Hasibur
Hasibur

Reputation: 205

Select query examines more rows than rows existing in table

Database content only 9100 article But while hit this query

SELECT * 
FROM `ABC` 
WHERE st=6 AND publish_on <= '2018-02-01' 
ORDER BY rand() LIMIT 5

Query_time: 1.043072 Lock_time: 0.000081 Rows_sent: 5 Rows_examined: 19354

But :

Select count(*) from ABC;

it returns:

9100

Why it examined 19354 rows??

Upvotes: 5

Views: 584

Answers (2)

carexcer
carexcer

Reputation: 1427

You can see in this link how rand() function works.

On this link, you can see how ORDER BY works:

  1. Read the rows that match the WHERE clause, as before.
  2. For each row, record a tuple of values consisting of the sort key value and row position, and also the columns required for the query.
  3. Sort the tuples by sort key value
  4. Retrieve the rows in sorted order, but read the required columns directly from the sorted tuples rather than by accessing the table a second time.

I think your query examines 19354 rows (more rows than the total of the table rows) because of using the combination of order by rand(), rand() is not a column of the table (so there isn't a sort key) and therefore the dbms must scan the table more than 1 time. If you ordered by a column of the table, I'm not sure, but probably the dbms doesn't need to scan the table only 1 time.

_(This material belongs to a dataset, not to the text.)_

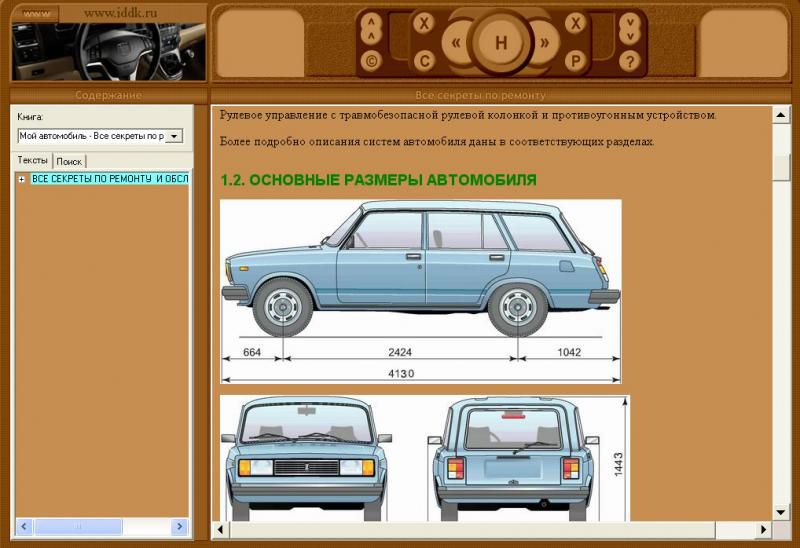Viewport: 800px width, 548px height.
Task: Click the large central H button
Action: coord(501,43)
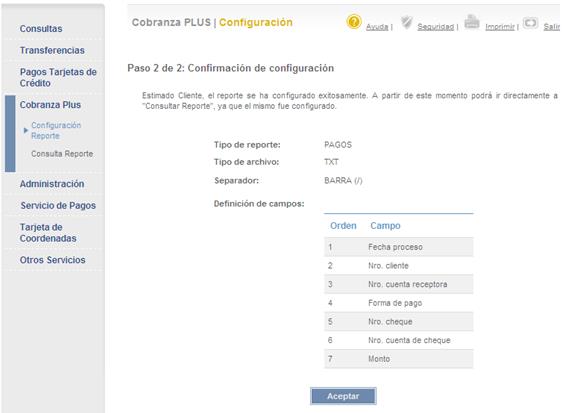Open the Transferencias menu

point(52,51)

Further, to do a ORDER BY rand() LIMIT 5 is very inefficient, because you are ordering the 9100 rows before than select only 5 rows.

Upvotes: 2

MustDie1Bit
MustDie1Bit

Reputation: 561

Rows_examined: 19354 

meaning this query is bad optimized. It examine 19354 rows to produce result.

EXPLAIN SELECT output is only a guess made by the optimizer regarding what it believes will be the number of index records which will match the search criteria, based on the info MySQL has regarding the distribution of keys in the index. The actual number of rows returned, as you saw, can be different.